简体   繁体   中英

C program compiled with cygwin in Windows works, segmentation fault under Linux. Is cygwin GCC 'bad'?

For my Programming 102 class we are asked to deliver C code that compiles and runs under Linux. I don't have enough spare space on my hard drive to install Linux alongside Windows, and so I use cygwin to compile my programs.

The most recent program I had to give in compiles and runs fine under cygwin. It compiles fine under Linux, but half-way through execution produces a segmentation fault. I explained this to the grad student who gives us class and he said that cygwin's version of GCC allows for sloppier code to be compiled and executed.
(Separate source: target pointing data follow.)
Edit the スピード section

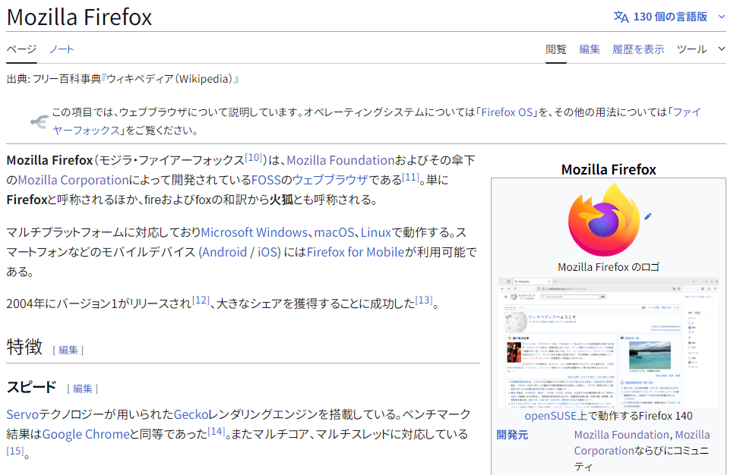pyautogui.click(x=83, y=388)
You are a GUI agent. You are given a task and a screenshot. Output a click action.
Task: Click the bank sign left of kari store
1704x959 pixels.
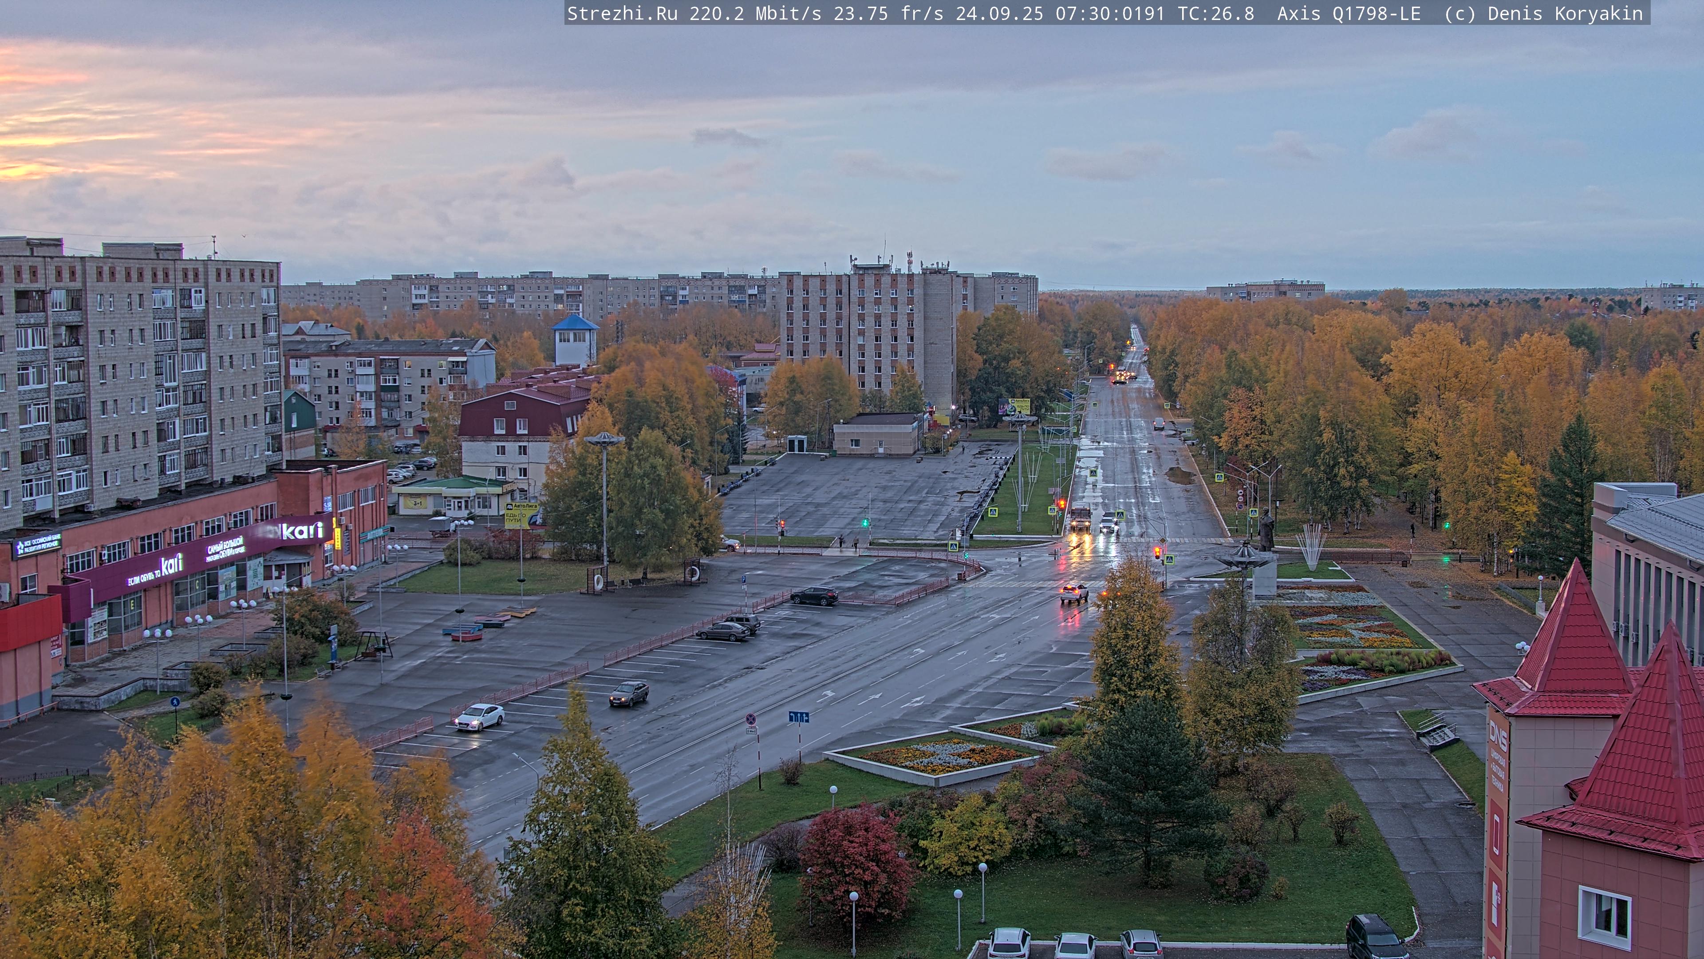coord(38,545)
The few references I have found via google haven't been conclusive. One thread I found said that the cause for the seg fault under Linux is a memory leak. Why would this not affect the cygwin version?

I would use the University's computers, but I can't use Subversion on them which would significantly hinder my efforts. (I'm new to coding and often need to be able to be able to revert to X revisions ago).

Is cygwin's version of GCC really more 'lax' with the code it compiles? If so, are there any obvious issues to look out for when coding? Are there any alternatives for being able to write code that will run under Linux?

Edit

Thanks for the replies. I wasn't explicit enough in my original post: that there is a bug in my code was pretty much a given for me (I am quite new to programming, and really green when it comes to C, after all). My TA implied cygwin's GCC is a less reliable compiler -allowing for much sloppier code to run- than the one found under GNU/Linux. I found this strange and so had a search on the internet, but couldn't really find any references to that fact.

More than blaming the compiler vs. my code, I was wondering what the reason could be for the program to run under Windows and crash under Linux. The replies re: different memory managers and heap/stack layout under Windows/Linux were illustrating in that regard.

Would the conclusion that cygwin's GCC is just as 'good' as GNU/Linux', and it's the underlying operating systems/sheer luck that my buggy program runs under one and not the other be pretty much correct?

Regarding posting the source code, it's a homework assignment so I'd prefer to find the issue myself if at all possible :)

Edit 2

I've accepted jalf's answer as it talks about what makes the program run under Windows and not under Linux, which was what I really wanted to know. Thanks to everyone else who contributed, they were all very interesting and informative replies.

When I've found the issue and fixed it I'll upload a zip file with all the source code of this non-working version, in case anyone is curious to see what the hell I did :)

Edit 3

For those interested in seeing the code, I found the problem, and it was indeed due to pointers. I was trying to return a pointer from a function. The pointer I was trying to return was being declared inside the function and so was being destroyed once the function executed. Problematic code is commented out on lines 22-24.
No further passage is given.